◆ Task item:
Continue the column on the fragility of the internet as a store of our memory, picking up after its final sentence.

━━ Passage provided

Fire, water and poison in the Library of Alexandria
The internet is fragile, and other dangers are now looming on top of the loss of our digital memory
Technicians often say to anyone who will listen that the best time to create a backup is now, because disaster is inevitable and the only question is when it will happen. That’s more or less what we’ve learned, although we still get upset if, in an example I’ve completely made up for this column, you fail to recover a password and lose all the photos from those two years where you weren’t very happy but at least you lived by the sea and had palm trees, pink sunsets and alligators to look at, and you believed that at least you would have the memory of that.
We rely on the internet to store our intimate memories, but we have also delegated our collective experience to it, and the internet is fragile. If much of our life happens in its pages, how can we preserve it? “We can lose part of our memory as a society because a file format becomes obsolete,” the professor Nanna Bonde Thylstrup told EL PAÍS a few months ago. According to a study published in January by Ahrefs, at least 66.5% of all links created in the last nine years lead nowhere. Internet Live Stats estimated in 2019 that there were 1.7 billion websites, of which 99.9% were not active.
All you have to do is not renew a domain, or stop paying for server space, and the digital weeds will make their way through the ruins. Nothing remains of The Hairpin, which was one of the funniest and best-written publications on the internet, and is now a farm of AI-created content. Playground magazine lost its entire archive in a technological migration. In both cases, the youthful works of some of the most promising authors of the day disappeared. In February of this year, Google stopped storing a cacheable version of the websites it crawls. Archive.org still does a good job of preserving some copies of what is published [...] but when the daily life of a civilization happens within walled gardens, these efforts are not enough. Now, other dangers must be added to their disappearance.

━━━━
━━ Data shown

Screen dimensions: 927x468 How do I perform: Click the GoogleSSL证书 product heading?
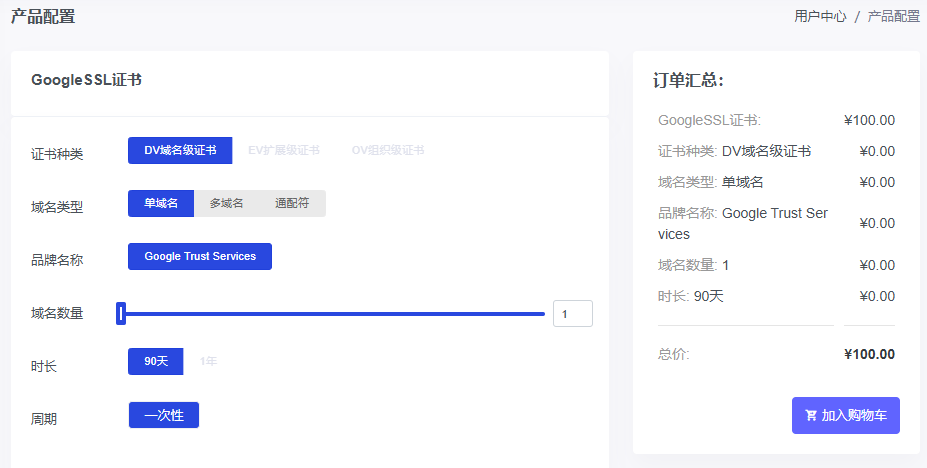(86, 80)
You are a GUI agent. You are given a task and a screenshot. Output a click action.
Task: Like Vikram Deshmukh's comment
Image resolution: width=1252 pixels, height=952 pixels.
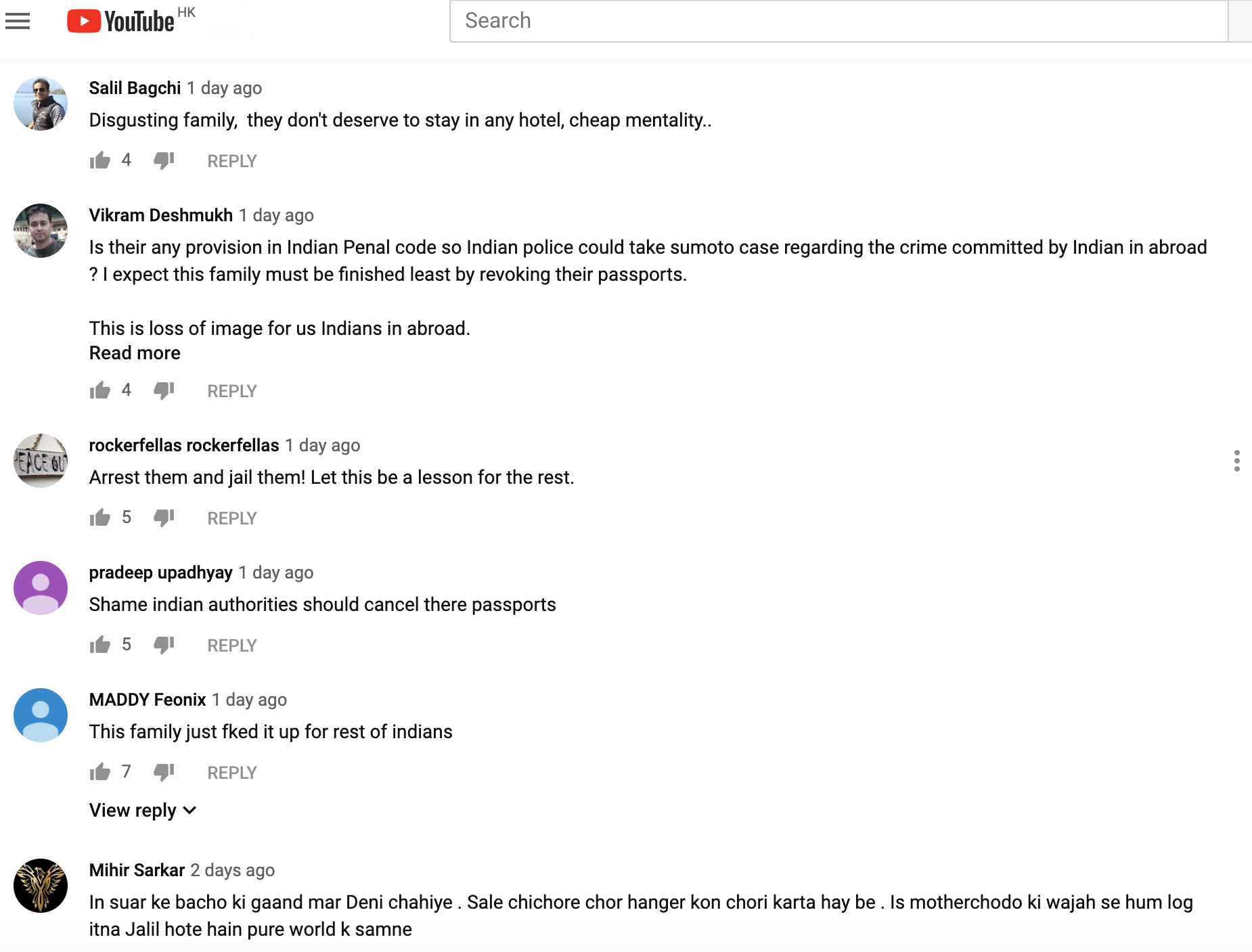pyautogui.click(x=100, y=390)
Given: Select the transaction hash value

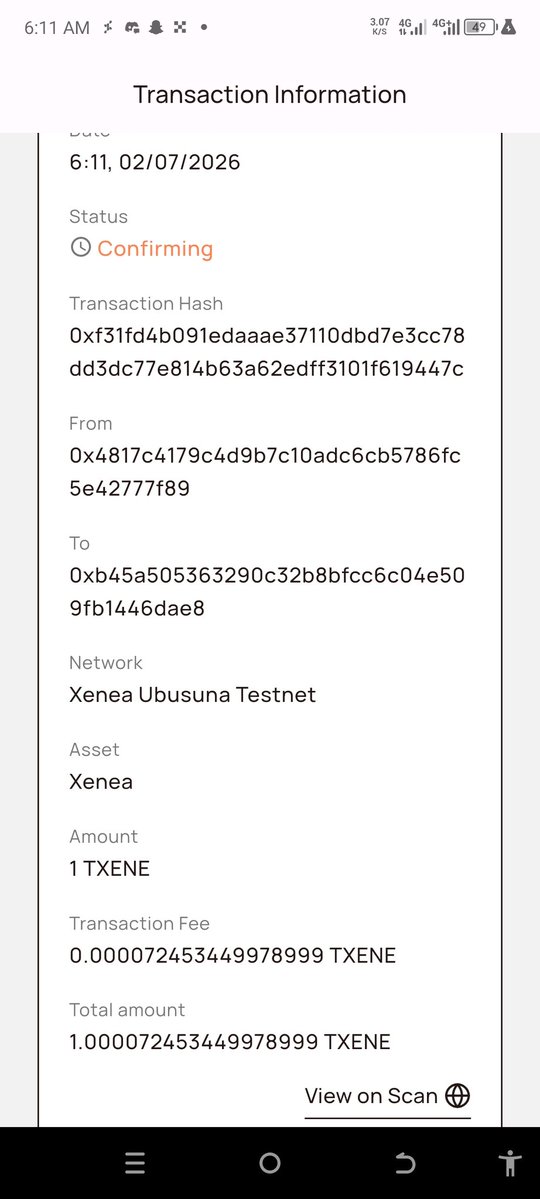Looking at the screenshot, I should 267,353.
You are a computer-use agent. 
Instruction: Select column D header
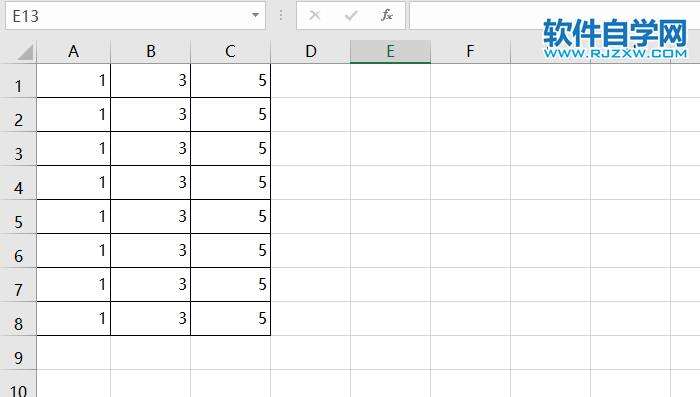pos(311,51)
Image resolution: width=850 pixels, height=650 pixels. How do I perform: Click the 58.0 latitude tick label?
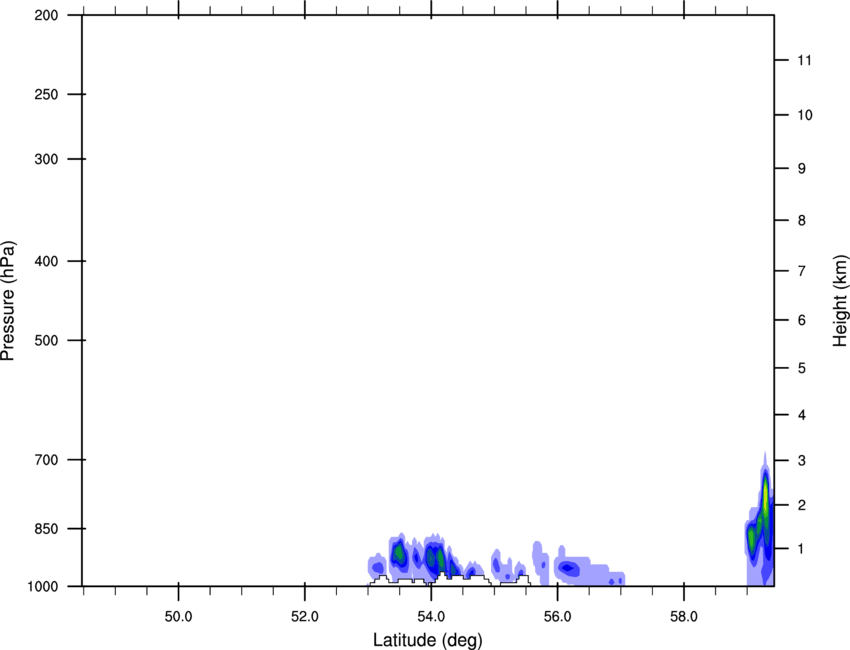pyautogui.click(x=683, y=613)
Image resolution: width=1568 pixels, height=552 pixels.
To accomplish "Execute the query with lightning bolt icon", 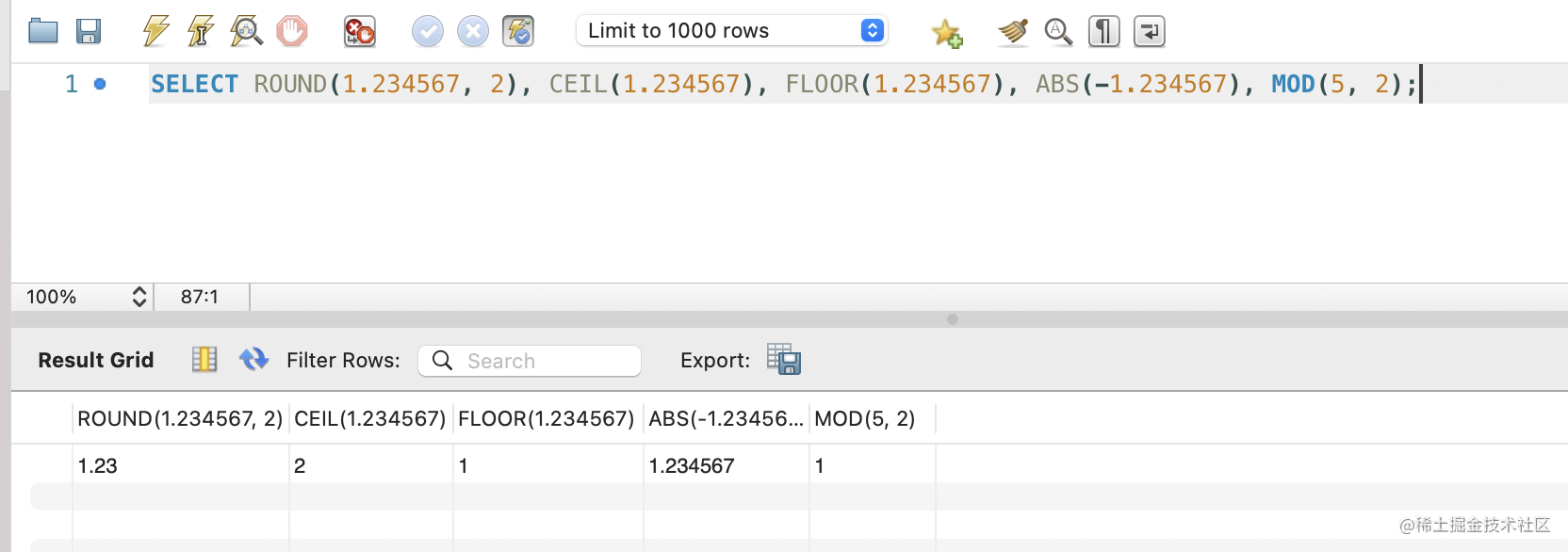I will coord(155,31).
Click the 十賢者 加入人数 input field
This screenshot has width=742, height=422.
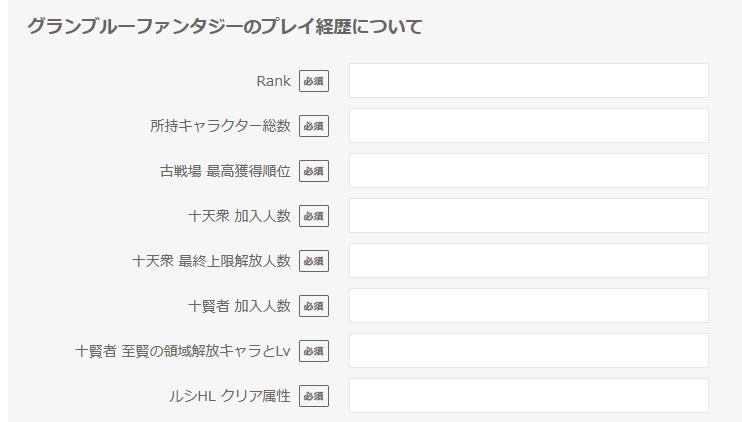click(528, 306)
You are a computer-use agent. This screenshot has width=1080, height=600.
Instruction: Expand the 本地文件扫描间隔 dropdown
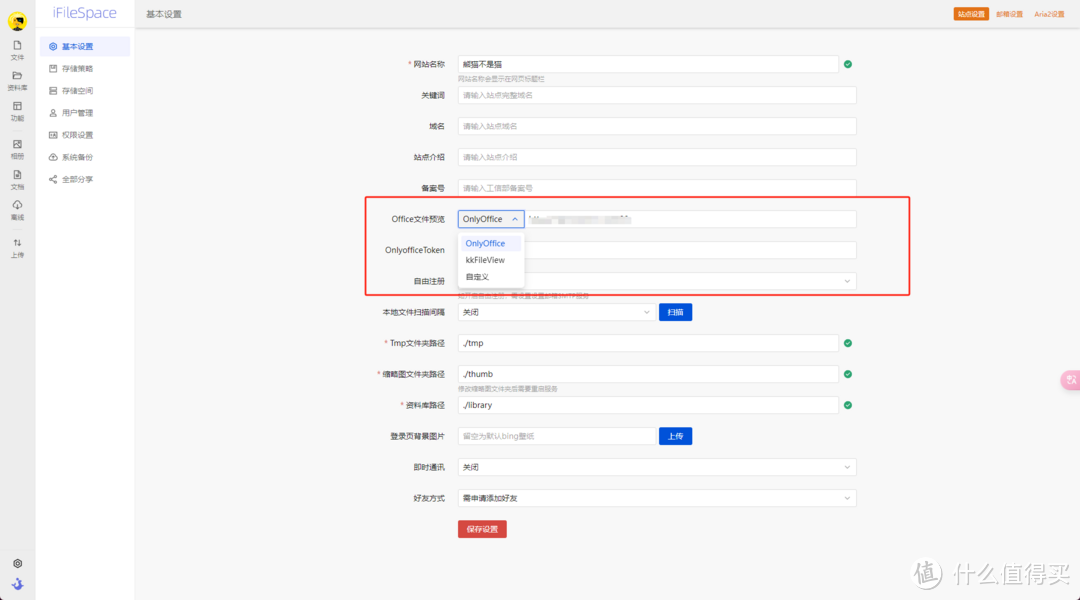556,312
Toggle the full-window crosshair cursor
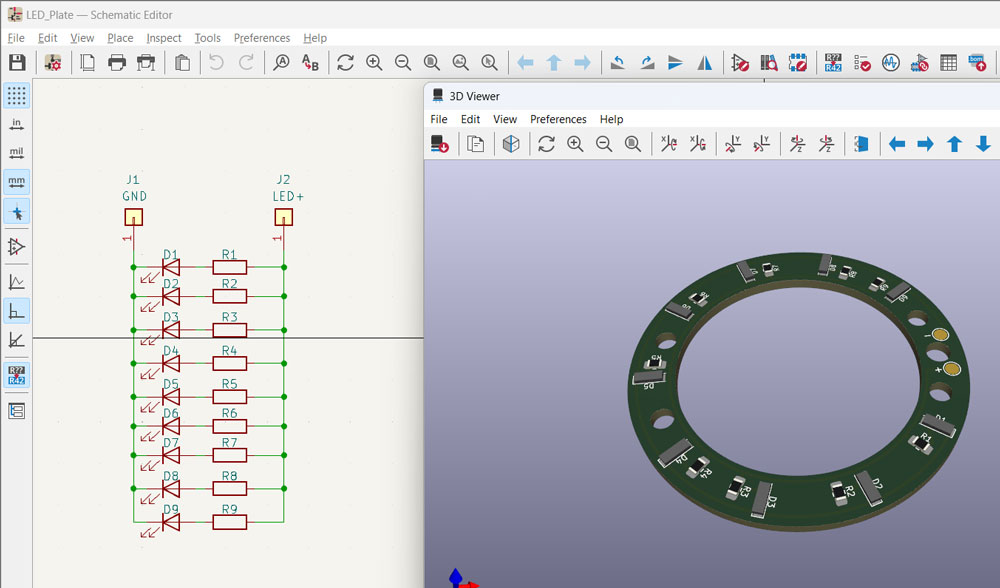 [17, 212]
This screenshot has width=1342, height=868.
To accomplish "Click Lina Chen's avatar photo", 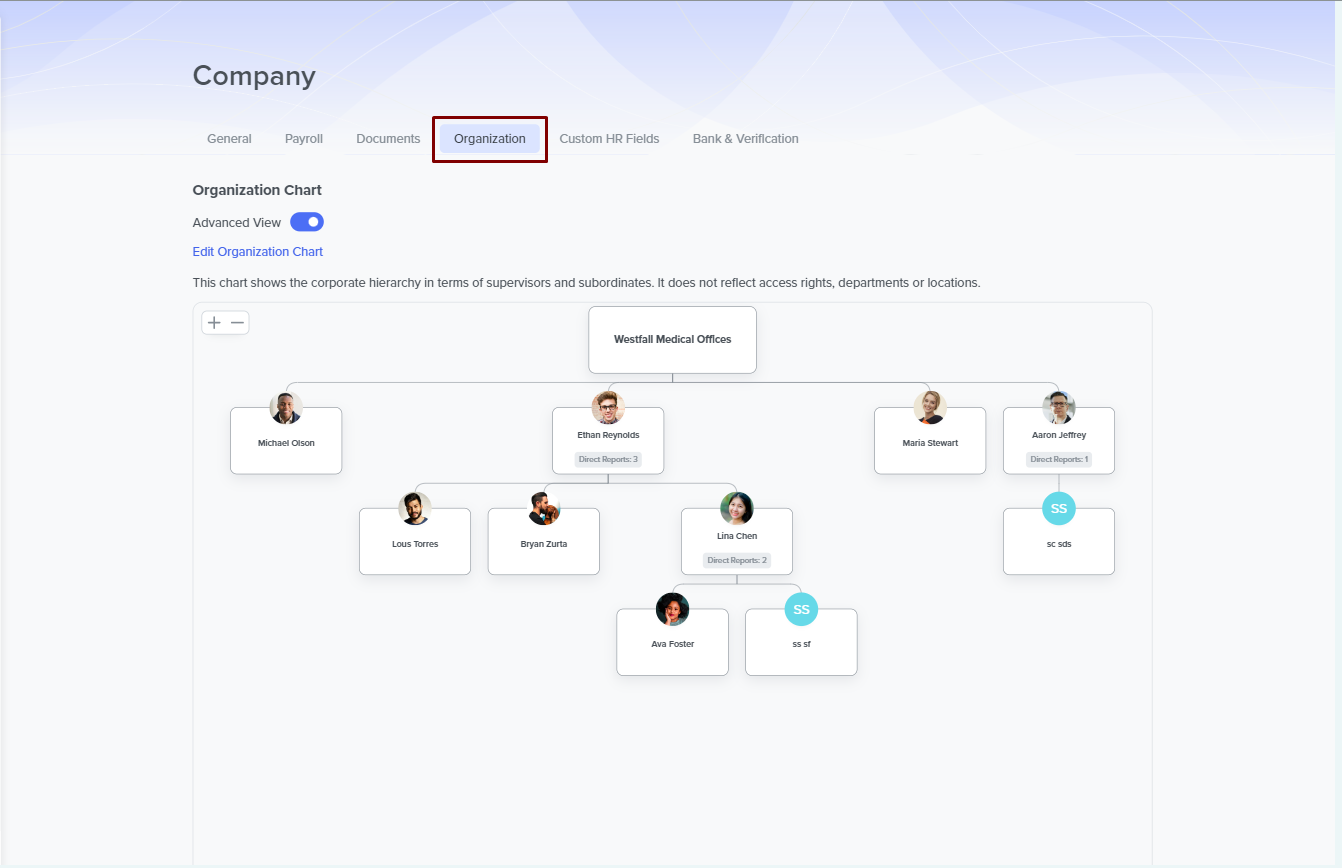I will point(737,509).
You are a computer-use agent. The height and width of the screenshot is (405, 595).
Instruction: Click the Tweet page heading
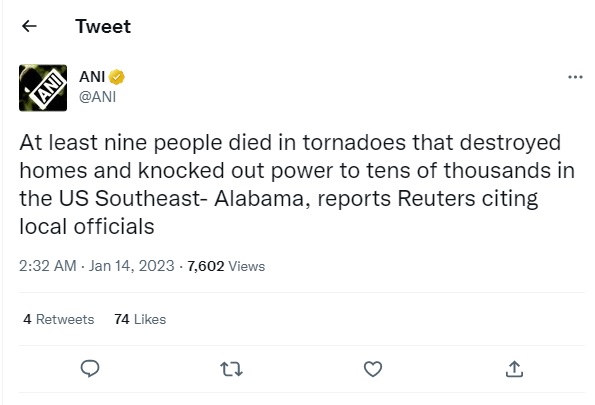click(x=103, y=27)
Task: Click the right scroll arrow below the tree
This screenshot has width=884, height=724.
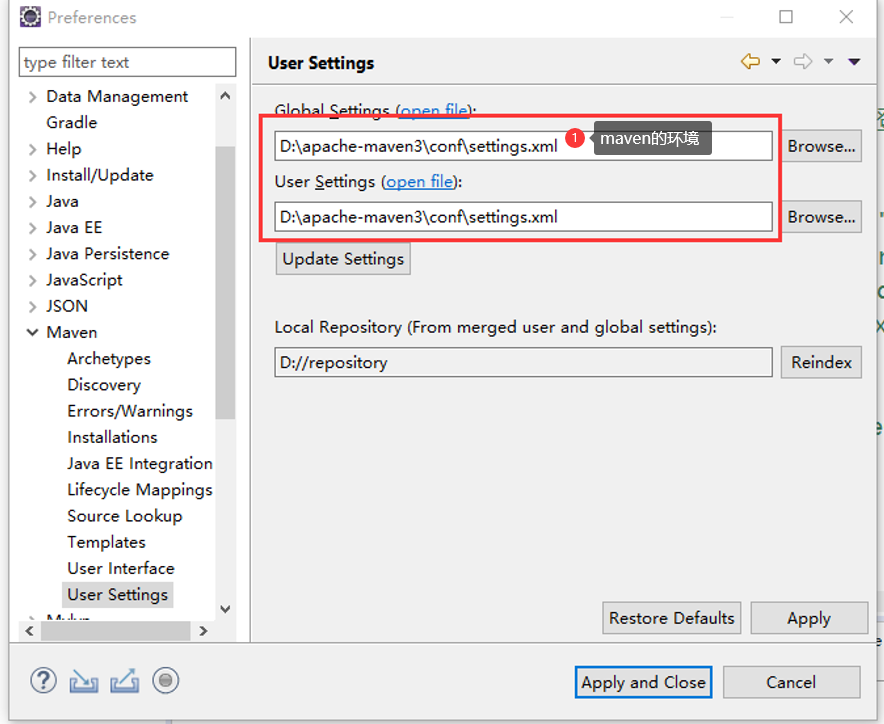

━━━━

◆ Answer space:
Researchers are warning about the risk of internet poisoning, a paradox that holds that if the internet is saturated with large volumes of inane content generated with AI, its quality will be reduced and it will no longer serve to feed future language models. This scenario is starting to become real. Amazon has limited the number of books a user can publish per day to the very human number of three.
“It’s a little scary to see how AI-generated images are sneaking into Google Images. Searching for portraits from the 16th century, I detected three and among the first results,” the art historian Alegra García wrote a few days ago. Her professional colleague Montaña Hurtado responded by explaining that she had located works by Remedios Varo whose background had been enlarged with AI, which could make the non-expert viewer think that the original painting was derived from the artificial one, and not the other way around. There are those who, to avoid these types of errors, use a filter on Google that prevents content made after 2022 from being displayed, that is, after the emergence of ChatGPT.
It’s funny: we always assumed that our great collective construction was getting increasingly wiser, and we were more concerned with erasing our trail on the internet than with preserving it. There is no need to choose a metaphor. Alexandria can burn, flood and be poisoned at the same time.